Conocí a Ala en el entierro de mi padre. Se sentó en una de las últimas filas a la espera de la incineración, en el más absoluto anonimato. Lloraba en silencio, sola. Era alta y bien parecida, muy distinta a mi madre, la mujer que eligió mi padre para su primer matrimonio. La reconocí por una foto que había recibido una navidad de hacía varios años, aparecían los dos sentados delante del árbol de pascua, cogidos de la mano, sonriéndose como dos adolescentes. Creo que me la envió para que me enterara de lo felices que eran. Pero en ese momento no quise verlo.
No sé por qué mi padre intentaba seguir en contacto conmigo, quizás era una forma de buscar comprensión, él siempre decía que yo era la más razonable de todos. Y cuando decía todos, se refería a mis cinco hermanos y a mi madre, que no habían querido saber nada de él desde que decidió irse, cambiar de vida.
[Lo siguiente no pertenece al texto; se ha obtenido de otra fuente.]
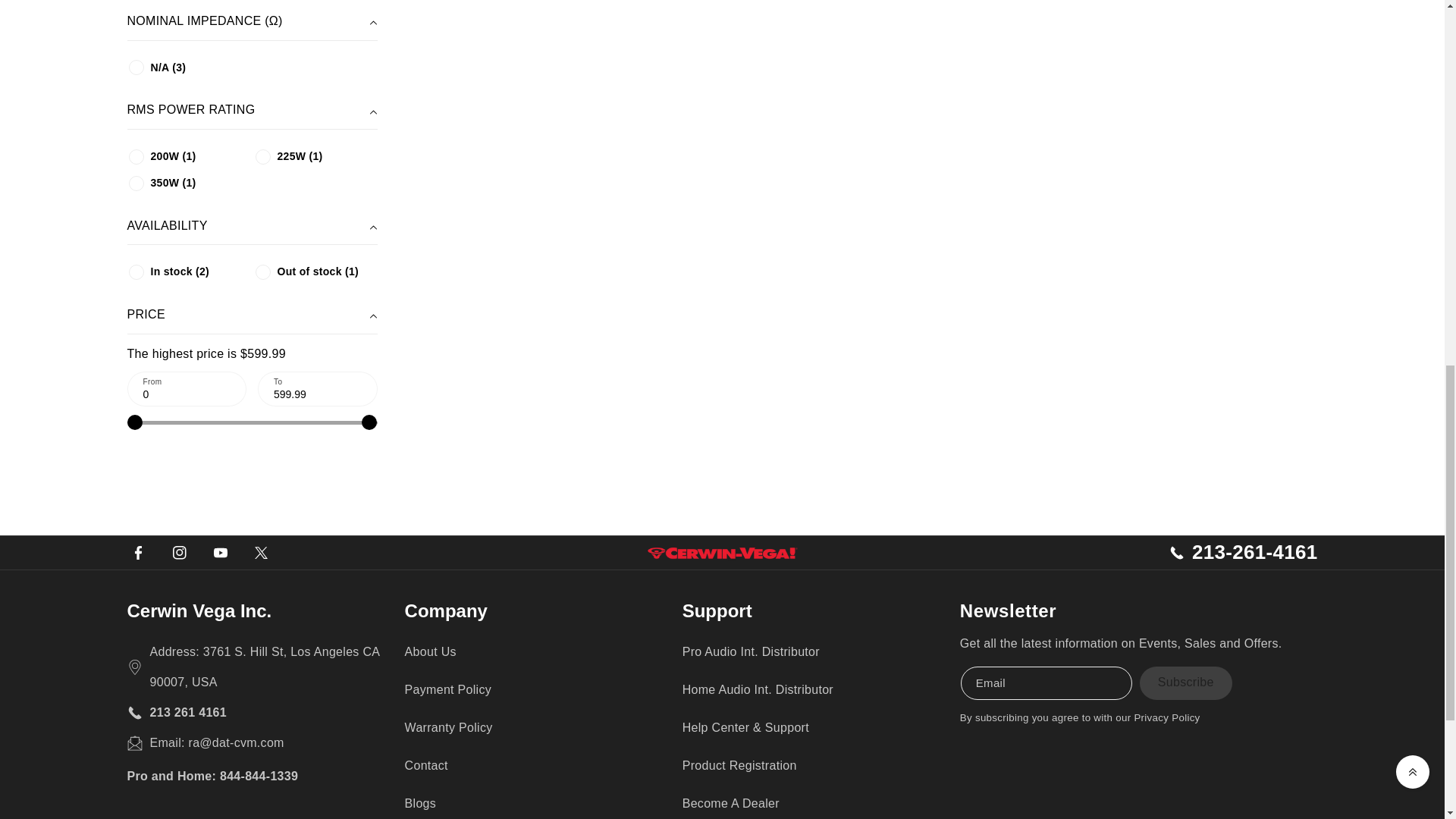
0 (261, 272)
225W (261, 156)
1 (136, 272)
599 (252, 422)
0 (187, 388)
599.99 (318, 388)
INTENSE Series 18" V2 Subwoofer - INT-118SV2 (858, 78)
200W (136, 156)
Given the description of an element on the screen output the (x, y) to click on. 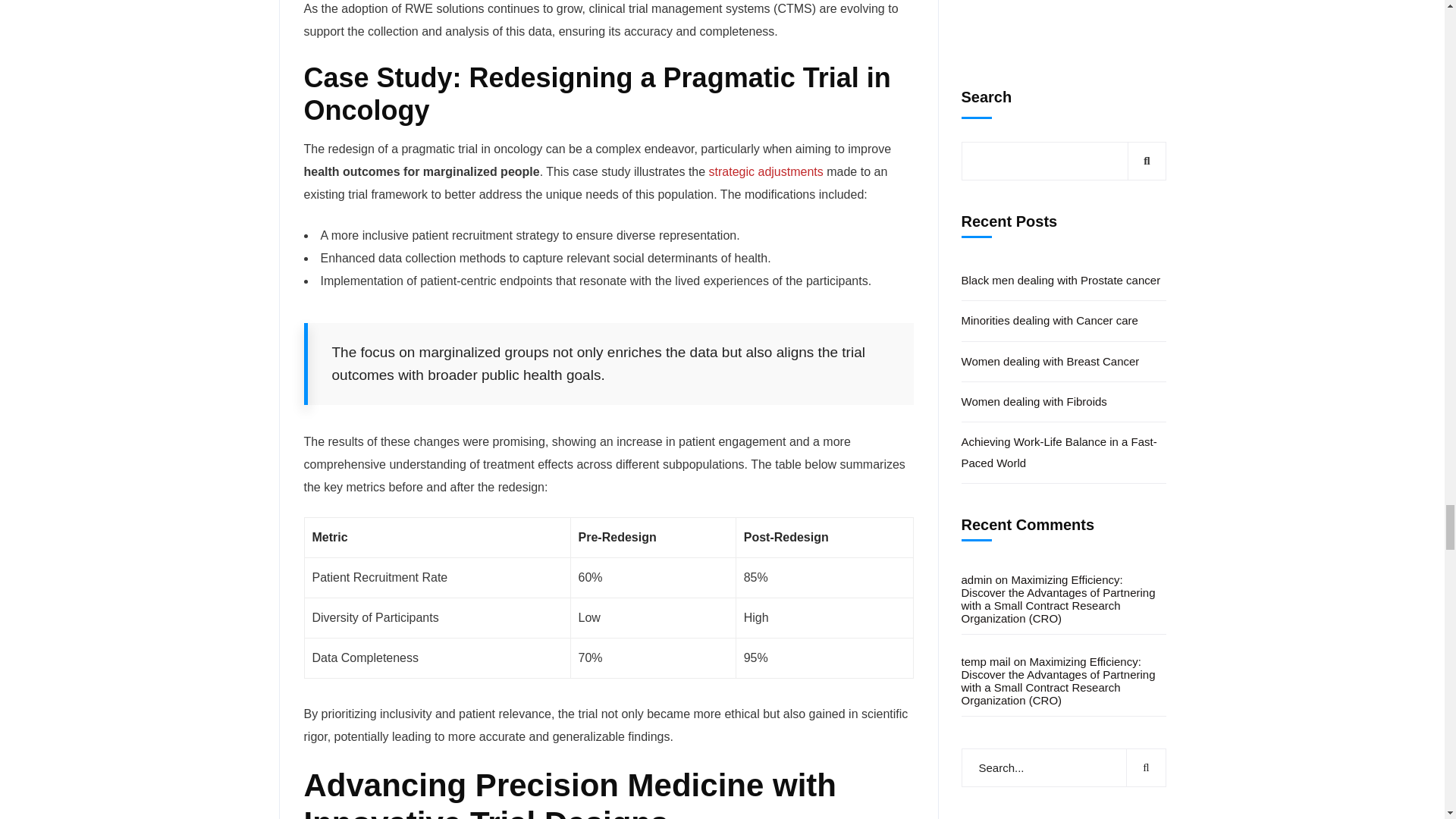
strategic adjustments (766, 171)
Tiempo después, me escribió una carta en la que me comunicaba que estaba bien, que vivía en un piso alquilado y que había acogido en su casa a una muchacha ucraniana. Me explicaba, someramente, la extrema situación en la que se encontraba cuando la conoció y me pedía que le pusiese en contacto con mi madre, si me era posible, para llegar con ella a un acuerdo de divorcio. El lenguaje era cordial, pero frío y distante. Claro que yo podría haber percibido entre líneas la llamada de socorro implícita, pero nos obstinamos en ver tan solo lo que queremos y yo tenía un miedo atroz de admitir la realidad que se presentaba ante mis ojos: que mi padre era feliz y había conseguido esa felicidad lejos de nosotros y con una extranjera inmigrante, alguien que yo consideraba, a todos los efectos, una intrusa. Mis hermanos sentían por ese colectivo una aversión obsesiva; aunque yo no llegara a tanto, tampoco les tenía mucha simpatía. Simplemente me limitaba a tolerar que estuvieran en mis calles y pasearan por mis aceras, mientras trataba de reprimir lanzarles miradas más o menos despectivas.
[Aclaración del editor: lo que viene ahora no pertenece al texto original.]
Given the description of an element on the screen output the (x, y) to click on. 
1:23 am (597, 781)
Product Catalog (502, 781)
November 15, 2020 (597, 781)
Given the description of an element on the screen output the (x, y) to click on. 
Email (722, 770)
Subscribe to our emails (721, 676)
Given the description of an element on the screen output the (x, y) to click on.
Dentro del sobre me adjuntaba una tarjeta de visita con su nueva dirección, un número de teléfono y los nombres de ambos. Todo, la carta y la tarjeta, en letra inglesa muy pulcra.
Por supuesto, yo trasladé el mensaje a mi madre; curiosamente ella no se lo tomó a mal, fue mi hermano mayor el que se enfadó. Montó en cólera nada más enterarse, comenzó a gritar todo tipo de imprecaciones y a maldecir a mi padre y a “la puta que vivía con él”, esas fueron sus palabras. Asistí estupefacta al espectáculo que formó; estaba hastiada, harta de unos y de otros. No tenía por qué soportar aquello, así que me largué a mi casa.
Mi madre, por supuesto, no aceptó el divorcio.
─¿Alguno de los presentes quiere ver al difunto antes de proceder a la incineración?
La voz del oficiante me sacó de mis pensamientos.
Mi hermana y yo nos miramos, las dos estábamos de acuerdo en que queríamos recordarlo vivo, tal y como lo habíamos visto antes de su ingreso en el hospital. Pensé que quizás mi madre o mi hermano se acercarían para darle su último adiós, pero no dieron muestras de ir hacia el féretro; en cambio hubo alguien que si lo hizo.
─Yo si.
Alla se aproximaba por el pasillo central. Todos nos quedamos mirándola.